**Task description:** Reproduce the lines below verbatim, starting at the line that contains "Submits relationship diamond" and stopping after the line that contains "At what coordinates should I click to accomplish: Pick the word".

**The input:**
#####

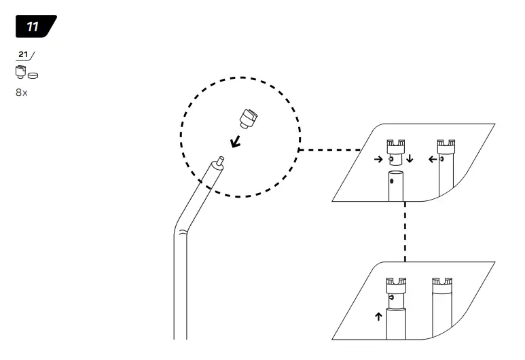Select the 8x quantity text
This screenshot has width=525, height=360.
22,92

#####

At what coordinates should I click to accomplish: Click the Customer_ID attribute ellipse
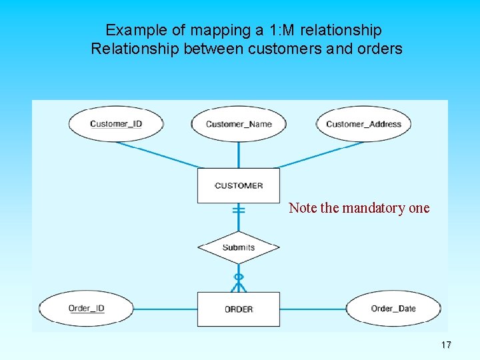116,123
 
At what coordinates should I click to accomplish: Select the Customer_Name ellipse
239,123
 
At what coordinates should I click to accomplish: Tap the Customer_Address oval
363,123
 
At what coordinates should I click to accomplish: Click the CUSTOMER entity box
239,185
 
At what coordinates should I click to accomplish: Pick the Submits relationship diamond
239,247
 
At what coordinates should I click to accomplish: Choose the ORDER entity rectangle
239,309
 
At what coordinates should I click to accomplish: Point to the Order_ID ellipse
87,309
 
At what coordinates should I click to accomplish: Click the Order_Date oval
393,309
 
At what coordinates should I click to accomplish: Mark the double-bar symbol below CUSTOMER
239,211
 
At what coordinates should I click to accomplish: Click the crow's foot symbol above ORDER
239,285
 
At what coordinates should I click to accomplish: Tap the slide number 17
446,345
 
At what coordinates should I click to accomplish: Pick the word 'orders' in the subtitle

#####

**Response to this exercise:**
At what coordinates should I click to accomplish: Pick the Submits relationship diamond
239,247
 
At what coordinates should I click to accomplish: Choose the ORDER entity rectangle
239,309
 
At what coordinates should I click to accomplish: Point to the Order_ID ellipse
87,309
 
At what coordinates should I click to accomplish: Click the Order_Date oval
393,309
 
At what coordinates should I click to accomplish: Mark the double-bar symbol below CUSTOMER
239,211
 
At what coordinates should I click to accomplish: Click the crow's foot symbol above ORDER
239,285
 
At what coordinates should I click to accomplish: Tap the slide number 17
446,345
 
At what coordinates should I click to accomplish: Pick the word 'orders' in the subtitle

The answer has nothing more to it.